• _Selection_:
━━━━━━━━━━━━━━━━━━━━━━━━━━━━━━
Your humble missionaries don’t just love SF and Fantasy…we love music too. And we especially love it when these two worlds collide. We’ve run articles before about our favorite SF album cover art and turned up many of the usual suspects: Iron Maiden, Yes, Hawkwind, Molly Hatchet. But these albums all came out years…nay, decades…ago. People still make music-related art with an SF theme, don’t they?

To find out, we asked a deceptively tricky question: What is your favorite SF/Fantasy album cover of the last decade?

We asked San Antonio’s SF illuminati to wrack their brains and let us know what grabbed them in the oughts. We got some excellent feedback from the likes of John Picacio, Sanford Allen, Jeff from Hyperbubble, Mistah Pete, Paul Vaughn, René Guzman, Scott A. Cupp and Erik Bosse. While we’re showing ours, email us your favorites and if we get enough we’ll run a post in the weeks ahead with your favorites too.

Favorite SF Album Covers of the 00s - John Picacio & Paul Vaughn

Circa Survive - "On Letting Go" | Die Alten Maschinen - "To Be or Not"

John Picacio – Illustrator
Circa Survive - Blue Sky Noise

Circa Survive - Blue Sky Noise

Album Title: On Letting Go
Band: Circa Survive
Cover Artist: Esao Andrews

Album covers were such a fertile market for imaginative cover art when vinyl was in vogue. Once the CD package shrunk the image area, lush illustrated music packaging became an increasing rarity as band photos and designer cliches became the norm. It’s even more difficult to find illustrated music packaging this decade as mp3s dominate — even harder to find music art that captivates.
━━━━━━━━━━━━━━━━━━━━━━━━━━━━━━
• _Task set_:
a. According to the album cover article, who is the cover artist for "On Letting Go"?
b. Pick up the album cover article after its last sentence and keep writing.

Target pointing data
━━━━━━━━━━━━━━━━━━━━━━━━━━━━━━
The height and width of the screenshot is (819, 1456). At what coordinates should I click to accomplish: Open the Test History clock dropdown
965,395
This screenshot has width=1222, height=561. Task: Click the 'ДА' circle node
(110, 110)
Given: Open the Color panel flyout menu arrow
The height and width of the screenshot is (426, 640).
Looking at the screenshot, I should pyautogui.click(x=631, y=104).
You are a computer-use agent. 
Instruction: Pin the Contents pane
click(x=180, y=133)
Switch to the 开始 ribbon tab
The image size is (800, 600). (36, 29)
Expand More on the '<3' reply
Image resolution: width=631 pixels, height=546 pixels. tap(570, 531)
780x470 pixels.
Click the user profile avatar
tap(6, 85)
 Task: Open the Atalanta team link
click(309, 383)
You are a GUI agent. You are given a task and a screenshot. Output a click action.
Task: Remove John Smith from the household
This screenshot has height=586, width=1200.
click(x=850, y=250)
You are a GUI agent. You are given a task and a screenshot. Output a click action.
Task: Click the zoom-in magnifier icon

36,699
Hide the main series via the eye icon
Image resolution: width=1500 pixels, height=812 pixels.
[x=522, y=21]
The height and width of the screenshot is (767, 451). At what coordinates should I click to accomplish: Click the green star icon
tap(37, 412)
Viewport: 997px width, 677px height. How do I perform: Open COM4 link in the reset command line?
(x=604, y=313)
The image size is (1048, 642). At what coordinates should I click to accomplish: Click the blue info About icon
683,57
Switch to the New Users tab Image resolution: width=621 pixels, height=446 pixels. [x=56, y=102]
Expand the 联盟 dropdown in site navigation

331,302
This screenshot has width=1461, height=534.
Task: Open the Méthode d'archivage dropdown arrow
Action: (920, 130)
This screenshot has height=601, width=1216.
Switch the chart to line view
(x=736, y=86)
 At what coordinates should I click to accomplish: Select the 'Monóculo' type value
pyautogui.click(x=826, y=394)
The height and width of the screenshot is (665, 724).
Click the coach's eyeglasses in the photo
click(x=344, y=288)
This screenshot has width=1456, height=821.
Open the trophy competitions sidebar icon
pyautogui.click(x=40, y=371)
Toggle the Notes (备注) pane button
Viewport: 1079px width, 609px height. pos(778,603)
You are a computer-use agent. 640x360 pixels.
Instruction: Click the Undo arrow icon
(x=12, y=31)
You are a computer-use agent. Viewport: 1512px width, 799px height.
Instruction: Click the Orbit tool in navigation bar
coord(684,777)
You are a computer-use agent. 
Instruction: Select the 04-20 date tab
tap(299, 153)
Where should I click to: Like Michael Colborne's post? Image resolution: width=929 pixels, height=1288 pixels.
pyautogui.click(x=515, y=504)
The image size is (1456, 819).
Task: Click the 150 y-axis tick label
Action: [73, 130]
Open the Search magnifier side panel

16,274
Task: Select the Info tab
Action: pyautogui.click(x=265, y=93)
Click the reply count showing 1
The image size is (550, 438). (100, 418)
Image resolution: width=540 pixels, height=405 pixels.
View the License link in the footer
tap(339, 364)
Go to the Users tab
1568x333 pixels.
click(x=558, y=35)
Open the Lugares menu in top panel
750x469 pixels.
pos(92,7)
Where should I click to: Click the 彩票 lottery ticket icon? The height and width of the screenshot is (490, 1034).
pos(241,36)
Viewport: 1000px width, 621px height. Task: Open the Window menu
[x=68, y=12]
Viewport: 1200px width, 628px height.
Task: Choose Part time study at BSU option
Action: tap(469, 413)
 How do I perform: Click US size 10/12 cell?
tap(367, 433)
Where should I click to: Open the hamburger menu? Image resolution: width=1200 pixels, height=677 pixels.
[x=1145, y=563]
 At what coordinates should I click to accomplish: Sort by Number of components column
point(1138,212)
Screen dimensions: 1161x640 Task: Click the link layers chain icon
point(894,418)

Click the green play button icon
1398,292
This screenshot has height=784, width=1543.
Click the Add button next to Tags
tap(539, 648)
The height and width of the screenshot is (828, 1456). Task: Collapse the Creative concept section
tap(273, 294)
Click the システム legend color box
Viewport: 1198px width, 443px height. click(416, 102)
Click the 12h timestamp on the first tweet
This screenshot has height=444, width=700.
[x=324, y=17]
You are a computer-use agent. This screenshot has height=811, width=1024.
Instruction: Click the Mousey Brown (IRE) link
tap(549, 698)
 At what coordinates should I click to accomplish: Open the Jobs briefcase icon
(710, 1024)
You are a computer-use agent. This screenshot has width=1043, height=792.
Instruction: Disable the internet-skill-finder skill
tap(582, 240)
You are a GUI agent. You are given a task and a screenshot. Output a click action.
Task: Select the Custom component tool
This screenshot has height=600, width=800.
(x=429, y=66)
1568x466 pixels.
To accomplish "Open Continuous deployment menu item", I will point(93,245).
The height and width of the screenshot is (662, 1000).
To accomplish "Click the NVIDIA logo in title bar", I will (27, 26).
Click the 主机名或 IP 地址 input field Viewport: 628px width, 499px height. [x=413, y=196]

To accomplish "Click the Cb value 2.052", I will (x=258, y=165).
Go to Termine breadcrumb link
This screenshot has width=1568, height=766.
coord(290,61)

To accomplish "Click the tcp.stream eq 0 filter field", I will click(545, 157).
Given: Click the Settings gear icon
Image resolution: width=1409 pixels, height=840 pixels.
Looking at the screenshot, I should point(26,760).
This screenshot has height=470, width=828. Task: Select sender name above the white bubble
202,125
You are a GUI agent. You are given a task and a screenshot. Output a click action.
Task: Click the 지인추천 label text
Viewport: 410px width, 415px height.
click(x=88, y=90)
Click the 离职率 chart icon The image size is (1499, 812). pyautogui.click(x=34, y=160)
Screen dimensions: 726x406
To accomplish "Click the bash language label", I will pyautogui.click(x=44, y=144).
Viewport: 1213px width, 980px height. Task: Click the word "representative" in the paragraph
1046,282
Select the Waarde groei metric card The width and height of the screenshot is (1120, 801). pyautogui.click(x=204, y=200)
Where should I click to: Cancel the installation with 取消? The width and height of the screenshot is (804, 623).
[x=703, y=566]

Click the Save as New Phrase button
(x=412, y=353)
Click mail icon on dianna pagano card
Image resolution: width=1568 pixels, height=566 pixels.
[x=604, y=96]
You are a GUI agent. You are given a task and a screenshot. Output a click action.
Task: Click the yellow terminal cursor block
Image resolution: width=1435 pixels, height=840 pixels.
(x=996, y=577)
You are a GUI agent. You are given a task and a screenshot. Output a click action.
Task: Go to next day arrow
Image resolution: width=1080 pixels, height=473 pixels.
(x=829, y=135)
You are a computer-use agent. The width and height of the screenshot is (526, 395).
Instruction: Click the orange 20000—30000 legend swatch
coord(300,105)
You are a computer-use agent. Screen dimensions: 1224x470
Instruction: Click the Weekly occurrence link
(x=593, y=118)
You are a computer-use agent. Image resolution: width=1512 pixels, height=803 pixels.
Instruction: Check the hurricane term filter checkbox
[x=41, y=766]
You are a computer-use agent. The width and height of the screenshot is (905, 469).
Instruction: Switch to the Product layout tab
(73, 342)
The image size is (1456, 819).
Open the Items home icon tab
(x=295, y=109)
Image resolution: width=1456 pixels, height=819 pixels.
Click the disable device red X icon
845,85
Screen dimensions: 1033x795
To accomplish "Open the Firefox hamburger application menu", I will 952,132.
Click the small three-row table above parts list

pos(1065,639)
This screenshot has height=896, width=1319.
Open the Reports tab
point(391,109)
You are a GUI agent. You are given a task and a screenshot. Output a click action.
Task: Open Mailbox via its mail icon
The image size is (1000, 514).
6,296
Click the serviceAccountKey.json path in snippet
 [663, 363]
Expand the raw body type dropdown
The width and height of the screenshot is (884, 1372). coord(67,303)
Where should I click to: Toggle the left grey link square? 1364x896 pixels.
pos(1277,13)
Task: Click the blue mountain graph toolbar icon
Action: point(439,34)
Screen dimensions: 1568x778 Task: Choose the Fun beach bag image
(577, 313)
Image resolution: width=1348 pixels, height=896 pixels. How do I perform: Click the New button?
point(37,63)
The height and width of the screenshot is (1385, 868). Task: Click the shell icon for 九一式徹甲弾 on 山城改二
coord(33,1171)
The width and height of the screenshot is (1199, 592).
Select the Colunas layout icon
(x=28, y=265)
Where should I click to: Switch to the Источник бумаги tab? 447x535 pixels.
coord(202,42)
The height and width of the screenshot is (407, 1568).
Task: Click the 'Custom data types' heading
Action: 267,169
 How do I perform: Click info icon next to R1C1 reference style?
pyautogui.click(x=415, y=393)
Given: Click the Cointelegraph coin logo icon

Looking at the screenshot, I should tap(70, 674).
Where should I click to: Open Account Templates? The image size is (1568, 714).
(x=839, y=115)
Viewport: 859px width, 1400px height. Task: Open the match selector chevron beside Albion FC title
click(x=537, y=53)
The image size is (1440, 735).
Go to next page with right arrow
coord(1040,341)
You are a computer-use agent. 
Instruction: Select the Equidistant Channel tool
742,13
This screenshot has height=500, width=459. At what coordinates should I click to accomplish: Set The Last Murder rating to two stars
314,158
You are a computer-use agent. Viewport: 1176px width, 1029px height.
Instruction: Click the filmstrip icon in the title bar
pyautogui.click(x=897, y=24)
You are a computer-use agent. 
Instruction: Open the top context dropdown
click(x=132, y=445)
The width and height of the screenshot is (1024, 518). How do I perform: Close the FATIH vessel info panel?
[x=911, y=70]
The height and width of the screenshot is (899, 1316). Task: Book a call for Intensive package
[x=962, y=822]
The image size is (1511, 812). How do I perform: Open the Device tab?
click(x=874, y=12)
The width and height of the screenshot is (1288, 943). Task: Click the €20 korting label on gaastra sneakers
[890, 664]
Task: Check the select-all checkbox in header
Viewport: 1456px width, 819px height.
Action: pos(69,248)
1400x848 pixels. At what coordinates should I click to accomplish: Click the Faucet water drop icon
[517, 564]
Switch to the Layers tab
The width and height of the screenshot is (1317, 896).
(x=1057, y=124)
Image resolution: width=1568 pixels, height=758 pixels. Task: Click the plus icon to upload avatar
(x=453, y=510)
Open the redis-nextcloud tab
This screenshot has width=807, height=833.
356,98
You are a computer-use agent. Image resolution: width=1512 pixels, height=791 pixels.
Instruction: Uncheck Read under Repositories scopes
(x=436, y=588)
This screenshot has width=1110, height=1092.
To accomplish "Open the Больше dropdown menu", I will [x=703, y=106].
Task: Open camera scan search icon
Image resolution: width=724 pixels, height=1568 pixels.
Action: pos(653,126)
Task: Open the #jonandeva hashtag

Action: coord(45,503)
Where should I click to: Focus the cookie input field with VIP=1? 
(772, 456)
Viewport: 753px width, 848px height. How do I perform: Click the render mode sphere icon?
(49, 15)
━━━━━━━━━━━━━━━━━━━━━━━━━━━━━━
• _Per-task answers_:
a. Esao Andrews

b.
This one does it though. The art is by Esao Andrews for Circa Survive’s album, On Letting Go. The image made me stop in my tracks when I saw it. Beautiful, iconic, poignant and wow. Andrews has done more art for this band’s music packaging including their 2010 release Blue Sky Noise, which is another knockout image. I’ve been familiar with some of Andrews’ work for a couple of years, but I think these bits of music art are amongst his best works to date.

Paul Vaughn – Techno Geek

Album Title: To Be or Not
Band: Die Alten Maschinen with Gerald V. Casale of DEVO
Cover Artist: Adolf Lachman

How could I not pick up this album…well, download it really. Gerald Casale from DEVO (yes, my favorite band ever) teamed up with a Czech techno duo and garnished with a sweet robotic album cover by Czech comics artist Adolf Lachman. The pathos of the robot image matches the theme of the song To Be or Not – mechanical alienation in an organic world. Can a robot love? Are our creations simply collections of plastic bones with servo motor souls or are they more than these parts. This song is a beautiful modern twist on classic DEVO. While Mark Mothersbaugh is normally though of as the vocalist from DEVO, Casale’s voice is pure de-evolution. Listen to this track once or twice and you will be singing it for days…complete with a Czech accent. Lachman’s portrayal of the robot on the cover is sensitive without being maudlin. And the energy dome employed as a flower pot is a brilliant touch.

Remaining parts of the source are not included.